{Reference Type}: Journal Article {Title}: Necrotizing pneumonia in children: Report of 25 cases between 2008 and 2018 at a French tertiary care center. {Author}: Cathalau M;Michelet M;Rancé A;Martin-Blondel G;Abbo O;Dubois D;Labouret G;Grouteau E;Claudet I;Ricco L;Roditis L;Mansuy JM;Simon S;Bréhin C; {Journal}: Arch Pediatr {Volume}: 31 {Issue}: 3 {Year}: 2024 Apr 13 {Factor}: 1.82 {DOI}: 10.1016/j.arcped.2023.12.004 {Abstract}: BACKGROUND: Necrotizing pneumonia (NP) is a serious and rare disease in children. Pediatric data on NP are limited and the impact of the 13-valent pneumococcal conjugate vaccine has been very poorly evaluated.
METHODS: We conducted a retrospective study at Toulouse University Hospital between 2008 and 2018. Children who presented with thin-walled cavities in the areas of parenchymal consolidation on imaging were included in the study.
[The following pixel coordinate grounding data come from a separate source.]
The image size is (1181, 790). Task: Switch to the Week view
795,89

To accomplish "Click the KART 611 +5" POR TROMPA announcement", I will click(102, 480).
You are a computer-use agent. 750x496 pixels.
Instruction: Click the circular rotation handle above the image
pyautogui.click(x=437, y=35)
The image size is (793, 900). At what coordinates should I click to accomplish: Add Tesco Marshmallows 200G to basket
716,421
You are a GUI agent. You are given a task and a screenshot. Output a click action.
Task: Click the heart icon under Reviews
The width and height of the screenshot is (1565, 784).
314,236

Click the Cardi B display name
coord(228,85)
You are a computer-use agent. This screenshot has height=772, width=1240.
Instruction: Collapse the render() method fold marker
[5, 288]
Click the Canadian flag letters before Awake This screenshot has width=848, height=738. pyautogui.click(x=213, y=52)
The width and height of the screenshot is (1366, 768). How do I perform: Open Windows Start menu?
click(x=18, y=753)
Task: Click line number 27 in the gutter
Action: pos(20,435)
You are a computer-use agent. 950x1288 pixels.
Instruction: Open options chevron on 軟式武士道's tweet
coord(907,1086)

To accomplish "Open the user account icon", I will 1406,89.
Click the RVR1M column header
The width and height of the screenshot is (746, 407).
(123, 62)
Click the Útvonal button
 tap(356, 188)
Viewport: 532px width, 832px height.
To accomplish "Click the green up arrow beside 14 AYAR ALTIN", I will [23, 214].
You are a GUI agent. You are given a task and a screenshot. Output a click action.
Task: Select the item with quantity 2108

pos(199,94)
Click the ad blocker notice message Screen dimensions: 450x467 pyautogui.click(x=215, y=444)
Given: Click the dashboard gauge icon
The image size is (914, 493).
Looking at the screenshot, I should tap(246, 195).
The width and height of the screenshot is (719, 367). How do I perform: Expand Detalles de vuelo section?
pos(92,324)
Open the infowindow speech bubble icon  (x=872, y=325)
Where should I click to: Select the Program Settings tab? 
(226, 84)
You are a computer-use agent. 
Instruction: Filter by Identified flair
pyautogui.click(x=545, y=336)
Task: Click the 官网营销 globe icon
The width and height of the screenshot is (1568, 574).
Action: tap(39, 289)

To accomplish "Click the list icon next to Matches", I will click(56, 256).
RESULTS: The incidence of NP did not decrease during this period. Bacterial identification occurred in 56% of cases (14/25) and included six cases of Streptococcus pneumoniae, five of Staphylococcus aureus, two of Streptococcus pyogenes, and one of Streptococcus viridans. Streptococcus pneumoniae NP are more frequently associated with empyema/parapneumonic effusion compared to S. aureus NP (p = 0.02). Patients with S. pyogenes NP more often required volume expansion than did S. pneumoniae cases (p = 0.03). When comparing children born before and after implementation of the 13-valent pneumococcal conjugate vaccine, we identified a relative modification of the bacterial epidemiology, with an increase in the proportion of S. pyogenes NP and S. aureus NP and a decrease in the proportion of NP caused by S. pneumoniae.
CONCLUSIONS: Future studies are needed to assess the epidemiology of NP in children. Continued surveillance of identified pneumococcal serotypes is essential to document epidemiological changes in the coming years.